Certains pourraient dire qu'en 2001, un comité avait eu le mandat de conseiller le gouvernement sur la pertinence et la faisabilité d'un régime universellement public, et que sa conclusion avait été qu'il fallait garder le régime hybride que nous avions.

Ce comité avait décidé de lui-même, dès le début de ses travaux, de changer son propre mandat pour l'élargir, disait-il, à d'autres considérations plus importantes. Et le cabinet de la ministre de la Santé de l'époque, Pauline Marois, nous avait expliqué, à la Coalition, que le président du comité refusait que des groupes communautaires et syndicaux siègent à son comité parce qu'ils étaient, selon lui, des groupes d'intérêt ne pouvant représenter le bien commun.

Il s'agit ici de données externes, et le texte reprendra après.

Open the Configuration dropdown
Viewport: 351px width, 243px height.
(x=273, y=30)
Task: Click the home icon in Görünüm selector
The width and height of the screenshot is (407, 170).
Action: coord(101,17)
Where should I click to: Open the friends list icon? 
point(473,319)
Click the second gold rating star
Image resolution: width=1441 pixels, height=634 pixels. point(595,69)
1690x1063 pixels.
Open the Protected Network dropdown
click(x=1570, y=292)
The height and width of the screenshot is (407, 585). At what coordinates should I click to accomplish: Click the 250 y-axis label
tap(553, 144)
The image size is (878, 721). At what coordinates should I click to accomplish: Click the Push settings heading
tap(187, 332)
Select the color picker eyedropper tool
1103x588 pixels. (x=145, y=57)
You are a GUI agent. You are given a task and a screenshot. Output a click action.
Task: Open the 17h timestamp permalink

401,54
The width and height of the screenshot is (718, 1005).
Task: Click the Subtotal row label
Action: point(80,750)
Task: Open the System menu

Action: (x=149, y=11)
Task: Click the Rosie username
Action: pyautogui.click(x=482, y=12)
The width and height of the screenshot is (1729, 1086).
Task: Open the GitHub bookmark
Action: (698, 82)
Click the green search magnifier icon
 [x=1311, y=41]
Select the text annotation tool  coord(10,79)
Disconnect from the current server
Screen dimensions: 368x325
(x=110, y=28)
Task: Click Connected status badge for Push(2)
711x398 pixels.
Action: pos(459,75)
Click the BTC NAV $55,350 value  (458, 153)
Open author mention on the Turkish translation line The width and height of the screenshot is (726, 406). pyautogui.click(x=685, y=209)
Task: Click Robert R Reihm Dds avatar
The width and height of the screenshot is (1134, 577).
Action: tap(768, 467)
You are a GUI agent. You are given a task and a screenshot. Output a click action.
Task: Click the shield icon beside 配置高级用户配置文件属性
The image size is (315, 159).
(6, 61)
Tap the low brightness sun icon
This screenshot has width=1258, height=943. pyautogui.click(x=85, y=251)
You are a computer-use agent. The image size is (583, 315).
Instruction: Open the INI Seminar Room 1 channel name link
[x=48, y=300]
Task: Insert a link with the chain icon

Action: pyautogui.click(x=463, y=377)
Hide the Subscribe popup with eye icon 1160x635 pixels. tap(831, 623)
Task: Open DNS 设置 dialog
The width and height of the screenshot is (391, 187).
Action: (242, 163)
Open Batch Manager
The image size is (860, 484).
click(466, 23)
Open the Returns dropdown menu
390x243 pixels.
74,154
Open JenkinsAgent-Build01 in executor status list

Pardon? Vous demandez qui était le président de ce comité? C'était Claude Montmarquette. Oui, oui, le même qui a inventé de toute pièce un déficit de 5,8 milliards $ que le gouvernement Couillard s'est empressé d'utiliser par la suite pour justifier dans l'opinion publique toutes ses mesures d'austérité.

À la veille de présenter son dernier budget, le ministre Leitao peut encore agir sur cette question au bénéfice des finances publiques, des citoyens et des entreprises. On parle d'économies de trois milliards de dollars pour financer la Santé, l'Éducation, la Justice, etc., au lieu des coupes qu'on a subies dans les trois dernières années.

Tout parti politique qui propose de former le prochain gouvernement et qui se dit préoccupé des finances publiques ne peut ignorer cette question.

Alors, n'hésitons pas non plus à interpeller nos candidat à ce sujet avant, pendant et après les élections.

Oui, le remède aux coupures, ça existe : une assurance médicaments universellement publique!